Even as the state has had one of the biggest surges in the country, it has managed to keep the percentage of deaths low, say doctors.

A funeral pyre and a number of people in PPE kitsImage for representation | PTI
Coronavirus COVID-19 Sunday, May 23, 2021 - 19:11
Written by  Cris

On May 19, Kerala reported 112 deaths due to COVID-19, crossing 100 deaths on a single day for the first time. In the days after that, the state officially reported 128, 142 and 176 deaths respectively on each day, every time recording the highest single-day toll. COVID-19 cases had surged into tens of thousands on a single day in the last half of April, and reached its peak mid-May. However, in the days afterward, the Test Positivity Rate – a measure of the number of people turning positive in every 100 – reduced steadily, falling from 30% to 22%. While the reduced TPR has been a source of relief, the number of deaths increasing steadily to the 200 mark has caused some concern.

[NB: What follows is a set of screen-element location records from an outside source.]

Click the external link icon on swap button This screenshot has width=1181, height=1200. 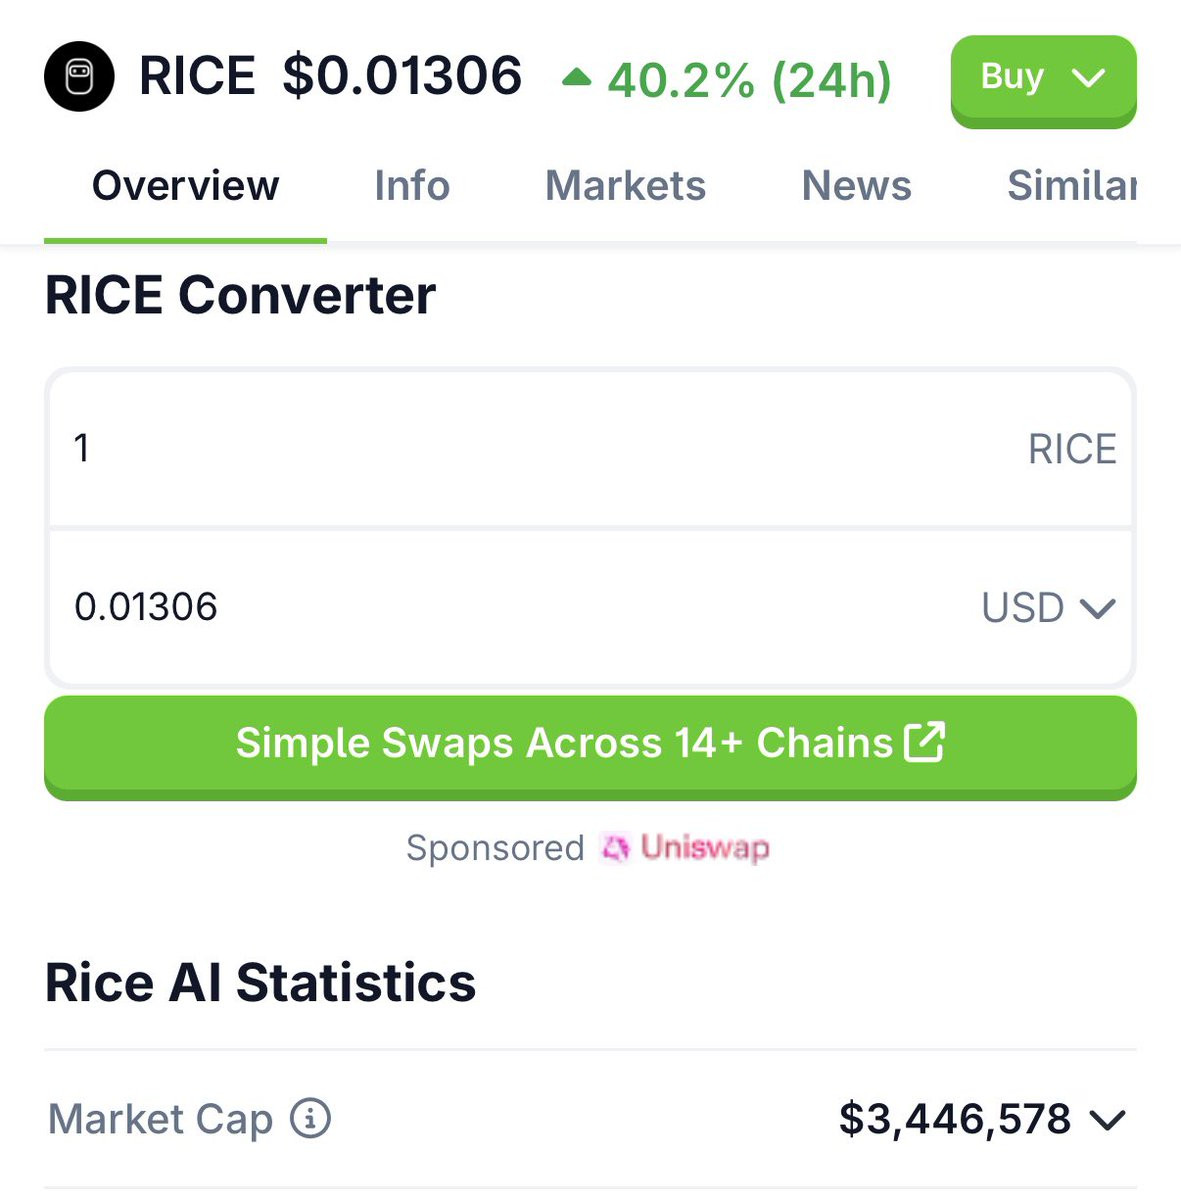point(924,743)
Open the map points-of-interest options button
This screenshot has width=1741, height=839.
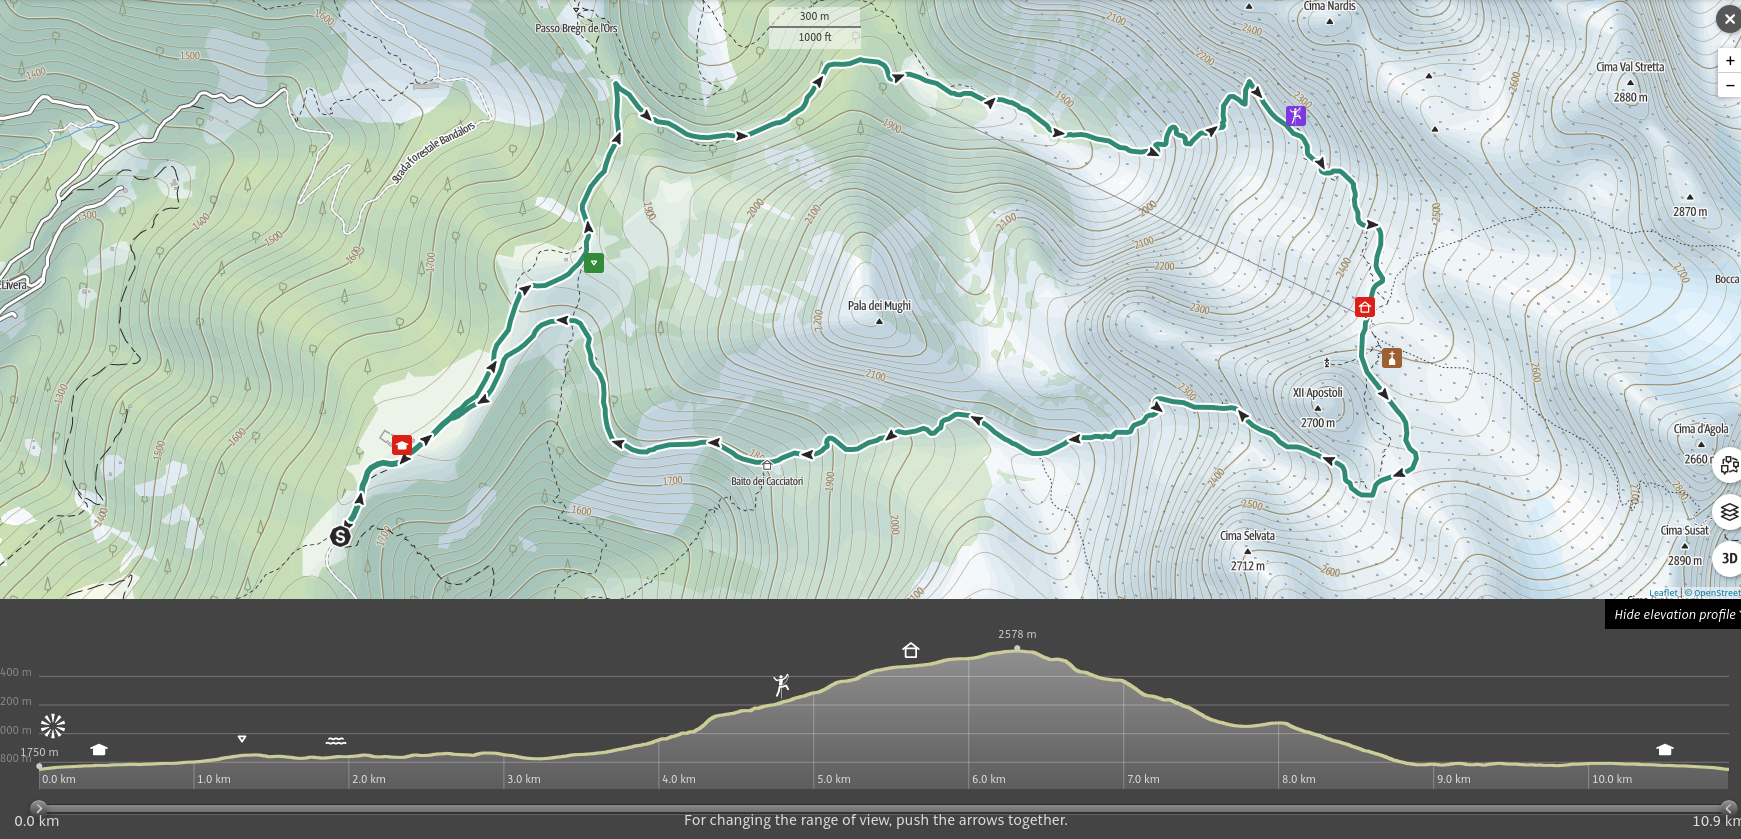coord(1729,465)
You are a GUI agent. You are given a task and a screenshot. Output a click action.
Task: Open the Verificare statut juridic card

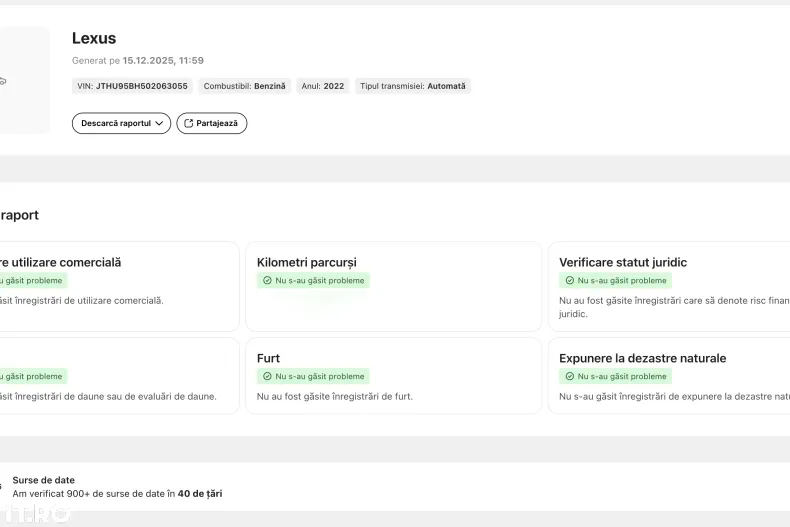(668, 286)
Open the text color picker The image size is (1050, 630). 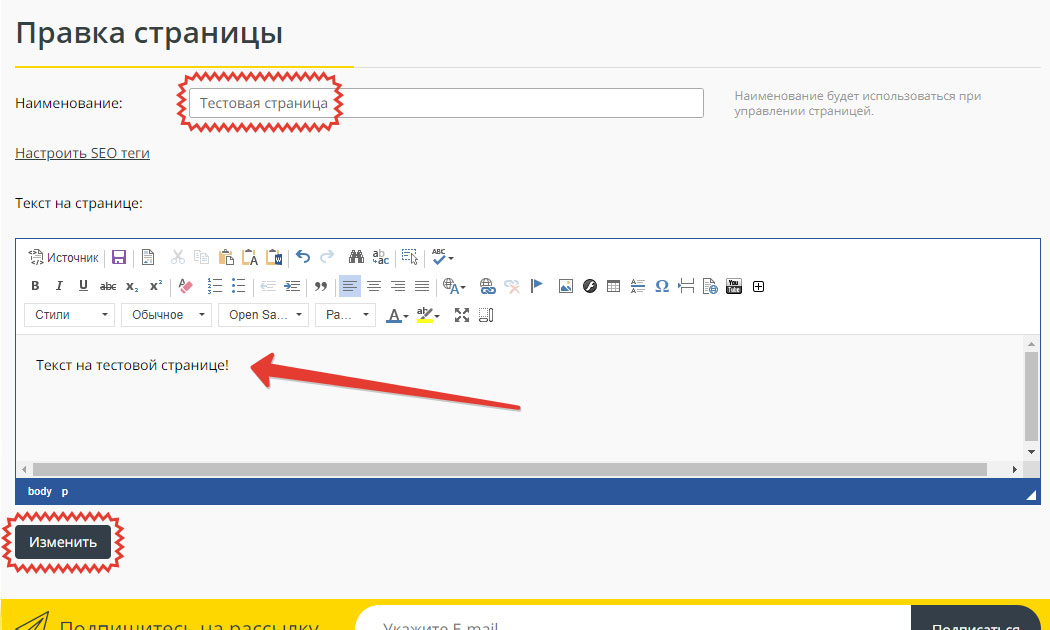coord(396,316)
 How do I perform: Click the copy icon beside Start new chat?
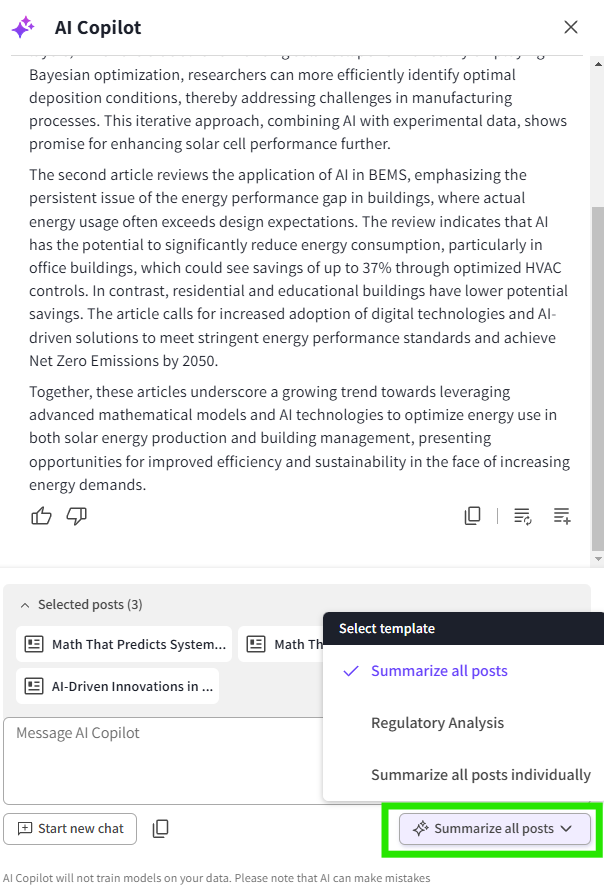tap(160, 828)
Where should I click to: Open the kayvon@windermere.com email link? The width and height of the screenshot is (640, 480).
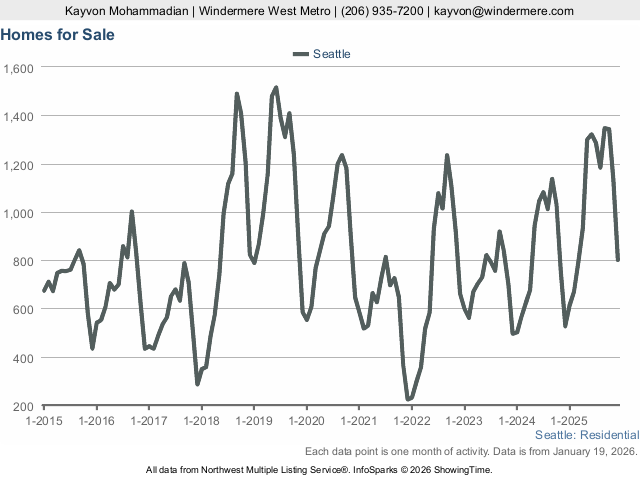click(x=505, y=11)
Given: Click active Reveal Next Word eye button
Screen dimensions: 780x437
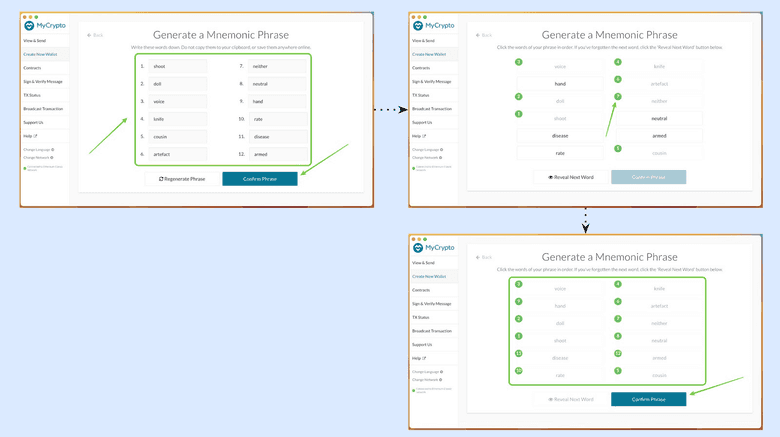Looking at the screenshot, I should click(571, 177).
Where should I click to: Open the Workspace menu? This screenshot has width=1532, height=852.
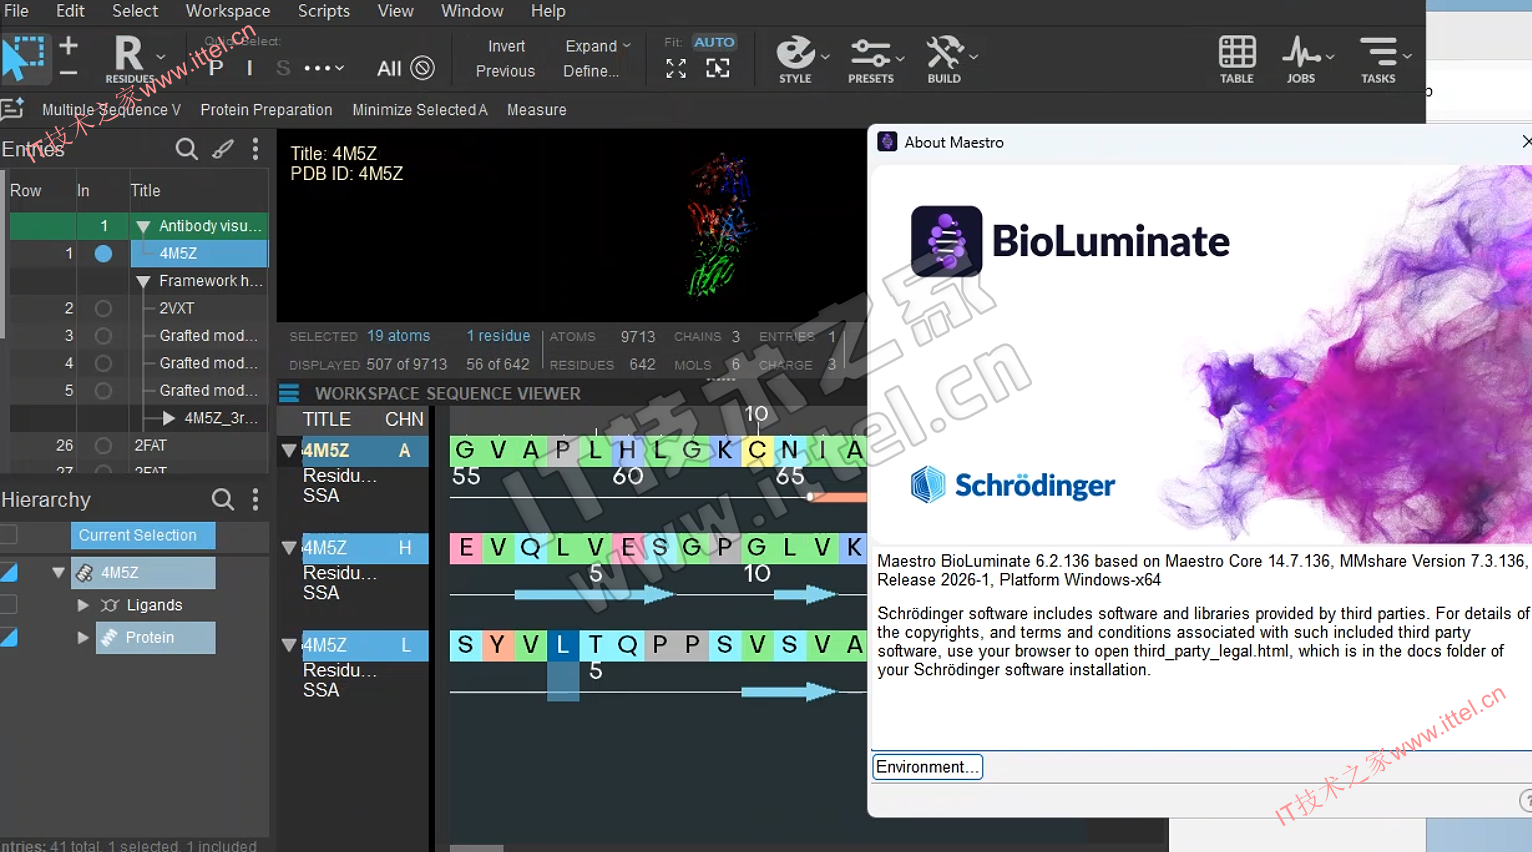[x=228, y=11]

"The reason behind the rising COVID-19 deaths will be looked into, even as it is expected that the cases will surge," Kerala Chief Minister Pinarayi Vijayan said during a press conference. Even as the state has had one of the biggest surges in the country, it has always managed to keep the percentage of deaths low at 0.4% of those infected. This has now in fact reduced to 0.31%. The total number of official deaths as of May 22 is 7,170. Dr Padmanabha Shenoy, a Kochi-based rheumatologist who has been analysing COVID-19 data says, “The death curve is always delayed by at least two weeks of the case curve. People who are dying now were infected about two to three weeks ago. So this increase in the number of deaths is expected.” Media pressure on under-reporting of deaths could also be a reason for the increased number of fatalities being reported now, he adds.

Certain public health professionals like Dr Arun NM of Palakkad Medical College have been pointing out an incongruence in the number of official deaths being reported as COVID-19 deaths and the actual number of deaths.

Read: Kerala’s ambiguous reporting of COVID-19 deaths is concerning: Medical experts

Kerala has come under criticism, like many other states, for underreporting deaths. The state in many instances has reportedly not added deaths of people who had any sort of co-morbidities, though World Health Organisation (WHO) guidelines clearly say that COVID-19 has to be mentioned as the cause of death.

“It is also to be noted that the district-wise data does not always co-relate to the number of cases. Ernakulam, which has the most number of cases, has fewer deaths than Thiruvananthapuram,” Dr Shenoy adds. The most deaths reported so far are from Thiruvananthapuram – 1,420, out of 2,25,415 cases. However, Ernakulam which has reported 2,89,510 – 60,000 cases more than Thiruvananthapuram – has recorded less than half the deaths, at 667.

Some districts have started reporting more deaths after media intervention too. For example, Palakkad district was showing less number of deaths, but after a Malayalam channel's expose on underreporting, the district has reported more cases in May.

In all of 2020, the maximum number of single-day deaths reported was 35 on December 12. In 2021, even as the surge began after the lull of the initial months, deaths reported had steadily remained in two-digits. By the end of April, the number crossed 40 for the first time and then increased steadily by more than 100 in the weeks afterward.

“Three tracks need to be considered here – the number of cases, the number of patients in the Intensive Care Unit (ICU) and the number of deaths. In the first track, the number of cases, the surge came about a couple of weeks ago and then there has been a slow but steady decline. This could be due to public measures to reduce contact, like the lockdown and triple lockdown and such. Either out of fear or out of inconvenience, people stopped going out. This has helped reduce contact. And after a week of lockdown, the cases began to decline,” says Dr Amar Fettle, state nodal officer for COVID-19.

After a person is infected it may take five to seven days for hospitalisation to happen – if the symptoms get worse. It takes another 10 days for a serious patient to be transferred to ventilator support. The time lag between a case being reported and a death happening is about two weeks.

“Now that the surge in cases has come down, the ICU cases would be less a week later, and further later, the deaths too shall reduce. You have to also understand that earlier the number of cases was in four digits, this has now become five digits. So it is a proportionate increase in deaths. The treatment of COVID-19 has only gotten better than earlier. So there is nothing alarming here,” Dr Amar adds.